[Exercise text]
Sustainable food shopping doesn’t end after you’ve bought the food, or even cooked and eaten it. From food scraps to packaging, there are many ways to be more environmentally friendly. We mentioned composting and worm bins; you can also use up food scraps in more creative ways, like using vegetable peelings as natural dyes for Easter eggs or to make a pH scale. Kids can get in on the fun, too; recycled milk cartons and paper towel rolls can be made into bird feeders in a great rainy day craft activity. Recycling reduces the amount of garbage in landfills and therefore the risk of toxins leaching into the soil, air, and groundwater; reusing products rather than making new ones also reduces the potential for pollution generated during manufacturing, as well as conserving resources and energy. Aside from the observable environmental impact, recycling also saves money (both for individuals and municipalities) and creates jobs.
While many municipalities provide curbside recycling services much as they do garbage pickup, Bemidji, unfortunately, does not. Thankfully, we do have several recycling bins around town where citizens can bring their containers and cardboard, as well as the waste transfer station in the industrial park; one set is located behind Target and another at the TomStop on Irvine Avenue north of town. Containers must be rinsed and the lids removed; cardboard should be flattened if possible and free of wax or food residue (no pizza boxes, napkins, or bathroom tissue, for example). Beltrami County recently changed its recycling system to make it even easier; you don’t even have to sort your cardboard from your cans, as our recycling bins go to a facility in Fosston that sorts them on site. Appliances, bulbs, and household hazardous waste (such as engine oil, old batteries, or antifreeze) can be taken to the transfer stations. Plastic grocery bags can be recycled here at Harmony, and old medications should be brought to the county Law Enforcement Center on Minnesota Avenue (do not flush them as they may leak into the water supply). There are several secondhand and consignment shops around town that will take still-usable clothing and household goods.
[/Exercise text]
[Exercise data]
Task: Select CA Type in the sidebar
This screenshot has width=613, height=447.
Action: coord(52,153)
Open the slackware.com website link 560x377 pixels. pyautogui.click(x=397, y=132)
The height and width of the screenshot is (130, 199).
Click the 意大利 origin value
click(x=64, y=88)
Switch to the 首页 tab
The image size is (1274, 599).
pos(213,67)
[/Exercise data]
[Exercise data]
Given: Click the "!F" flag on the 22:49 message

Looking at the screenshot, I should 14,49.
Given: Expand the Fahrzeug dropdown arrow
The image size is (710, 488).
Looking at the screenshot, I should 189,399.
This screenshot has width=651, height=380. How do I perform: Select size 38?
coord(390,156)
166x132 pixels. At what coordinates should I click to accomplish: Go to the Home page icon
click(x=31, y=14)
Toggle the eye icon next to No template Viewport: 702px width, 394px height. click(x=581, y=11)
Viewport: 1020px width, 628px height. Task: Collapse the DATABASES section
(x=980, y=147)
[/Exercise data]
[Exercise data]
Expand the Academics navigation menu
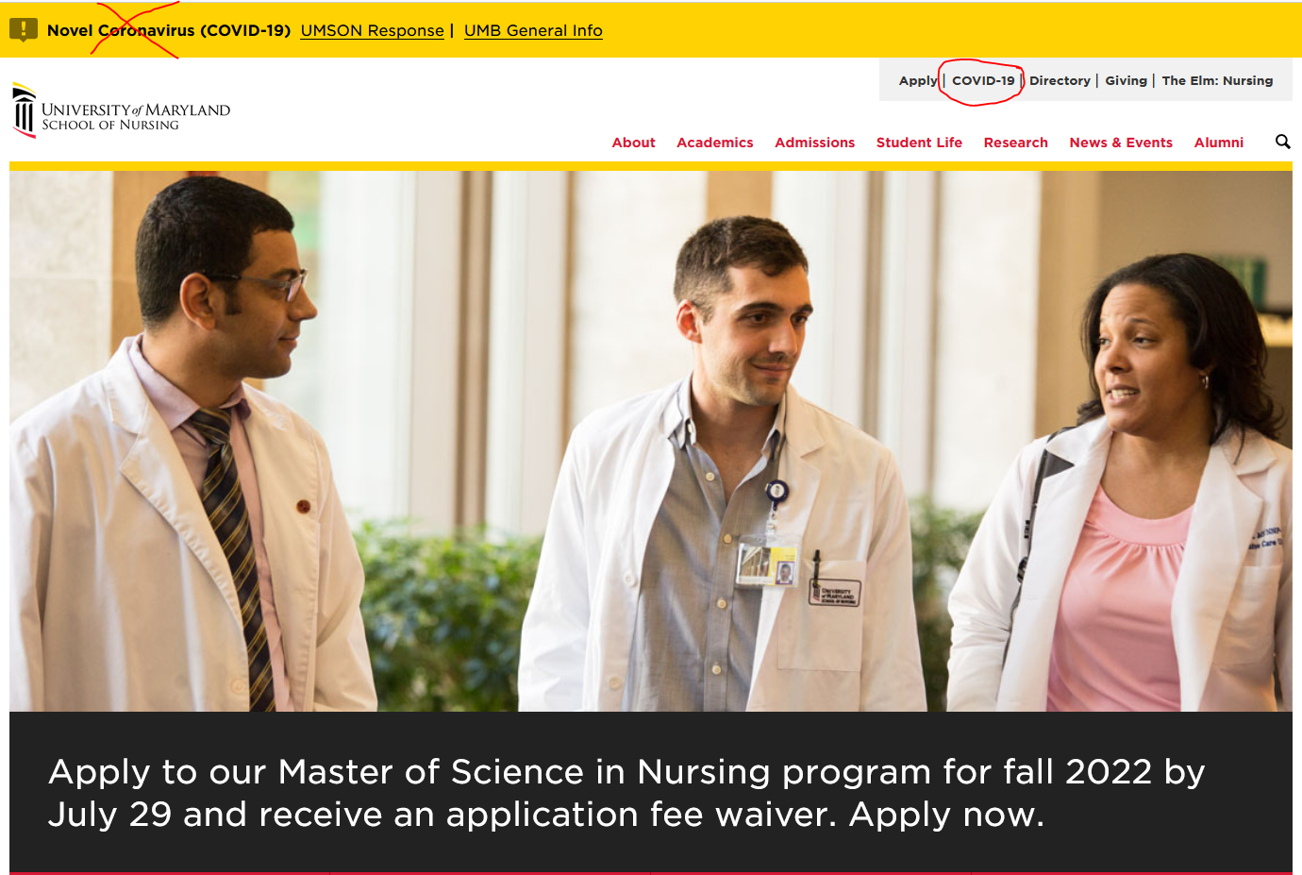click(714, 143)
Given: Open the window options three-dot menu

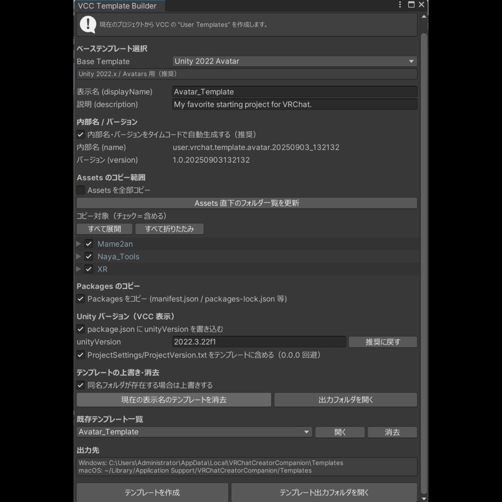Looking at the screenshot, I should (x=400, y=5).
[/Exercise data]
• **Work task 1**
Answer these questions using the recycling text above.
(a) What can recycled milk cartons and paper towel rolls be made into?
(b) In what town is the facility that sorts the recycling from Beltrami County's bins?
(c) Where should old medications be brought?
• **Work task 2**
Decide whether each statement agrees with the recycling text above. Answer yes or no, and quote the words from the text that settle it.
(a) Bemidji offers curbside recycling.
(b) Plastic grocery bags can be recycled at Harmony.
(c) Pizza boxes can go in the bins with other cardboard.
• **Work task 3**
Carry the recycling text above forward with a short paragraph that picks up right after its last sentence.

• **Output 1**
(a) Bird feeders.
(b) Fosston.
(c) The county Law Enforcement Center on Minnesota Avenue.

• **Output 2**
(a) No: "Bemidji, unfortunately, does not."
(b) Yes: "Plastic grocery bags can be recycled here at Harmony"
(c) No: "no pizza boxes, napkins, or bathroom tissue, for example"

• **Output 3**
Earth Day isn’t just about recycling, or organic vegetables, or one day out of the year. Earth Day is every day here at Harmony Co-op. The solar awning produces energy and protects our produce case, letting us keep veggies fresher longer without the use of pesticides. The vegetable trimmings and food waste go into compost bins and are collected by our local farmers, helping their veggies grow big enough to come to market and eventually become fertilizer themselves. Sustainability is built into our ends statements and the LED lighting system; it’s in the butterflies resting on the plants outside and the dirt they grow in. We will only have a planet to live on if we all work together, even in small ways, to keep it together, to clean the air and reinvigorate the soil and keep the water fresh for the future generations. After all, as the proverb says: “We have not inherited the earth from our ancestors, we have borrowed it from our children.”